Venue: Russell Square: College Buildings
Start of programme: September
Mode of Attendance: Full-time or Part-time
Who is this programme for?:
The programme is ideal for students wishing to pursue a career in the museum, heritage and arts sectors with a focus on non-Western art and culture, and both tangible and intangible heritage. It will suit practicing museum and heritage professionals who are interested in strengthening their knowledge of contemporary debates in critical museology, critical heritage studies and material culture studies. With its interdisciplinary focus, it will suit students interested in broadening their expertise across anthropology, art history and archaeology. It will also provide an excellent postgraduate foundation for students interested in pursuing PhD research concerned with museums, heritage, and material/visual culture in Asian, African, Middle Eastern and transnational/transcultural contexts.
This interdisciplinary programme brings together anthropological, art historical and archaeological perspectives to explore the interconnecting fields of museums, heritage and material culture studies. The MA disprivileges Western museum and heritage discourses and practices, and explores tangible and intangible cultural heritage as spheres of global interaction.
The MA will equip students with a theoretically-informed critical understanding of museums, heritage and material/visual culture. Taught across the Department of Anthropology and School of Arts, the MA provides a unique opportunity to learn about current debates in World Art and World Heritage, combining ethnographic, art historical and archaeological approaches.
Students will be introduced to a wide range of thematic and theoretical issues, and will have the opportunity to curate a small exhibition in the Curating Cultures module, and put into practice anthropological research techniques in the Ethnographic Research Methods course.
Situated in London’s ‘Museum Mile’, a few hundred meters from the British Museum, and with its own Brunei Gallery, SOAS provides a unique environment in which to study the cultural heritage of Asia, Africa and the Middle East.
Student Profile - Mansi Rao
"With a background in architecture and a research career in the field of traditional built environments and crafts, I had always looked out for an appropriate postgraduate degree until I discovered the MA Museums, Heritage and Material Culture Studies at SOAS. The programme, with its interdisciplinary approach, is unique and offers both theoretical learning and hands-on experience instilled through working with museums and their collections. This, combined with the academic support of my tutors, has provided the perfect balance to develop new skills, which I can take back and enhance my work at the Design, Innovation and Craft Resource Centre at CEPT University, India and to prepare for a PhD which I hope to pursue in the near future. The intimate and informal environment at SOAS has allowed me to feel at home and the School’s strong value system has shaped me as an individual at diverse levels."

• _DATA PROVIDED_
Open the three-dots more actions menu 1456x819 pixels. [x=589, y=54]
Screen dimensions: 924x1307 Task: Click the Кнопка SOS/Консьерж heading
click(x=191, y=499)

• _EXERCISES TO COMPLETE_
**A)** Sum up the programme description in two sentences.
**B)** List the fields of contemporary debate that, according to the programme description, practicing museum and heritage professionals can strengthen their knowledge of.
**C)** Update the programme description from "This interdisciplinary programme" up to and including "and archaeological approaches.", swapping "World Heritage" for "Global Heritage".
The data after the programme description is separate material.

• _SOLUTIONS TO EACH TASK_
**A)** The MA Museums, Heritage and Material Culture Studies at SOAS combines anthropological, art historical and archaeological approaches to study museums, heritage and material culture while moving away from Western museum and heritage discourses. It suits students aiming for careers or PhD research in these fields, as well as practicing professionals, and it includes curating a small exhibition and using ethnographic research methods.

**B)**
- Critical museology
- Critical heritage studies
- Material culture studies

**C)**
This interdisciplinary programme brings together anthropological, art historical and archaeological perspectives to explore the interconnecting fields of museums, heritage and material culture studies. The MA disprivileges Western museum and heritage discourses and practices, and explores tangible and intangible cultural heritage as spheres of global interaction.
The MA will equip students with a theoretically-informed critical understanding of museums, heritage and material/visual culture. Taught across the Department of Anthropology and School of Arts, the MA provides a unique opportunity to learn about current debates in World Art and Global Heritage, combining ethnographic, art historical and archaeological approaches.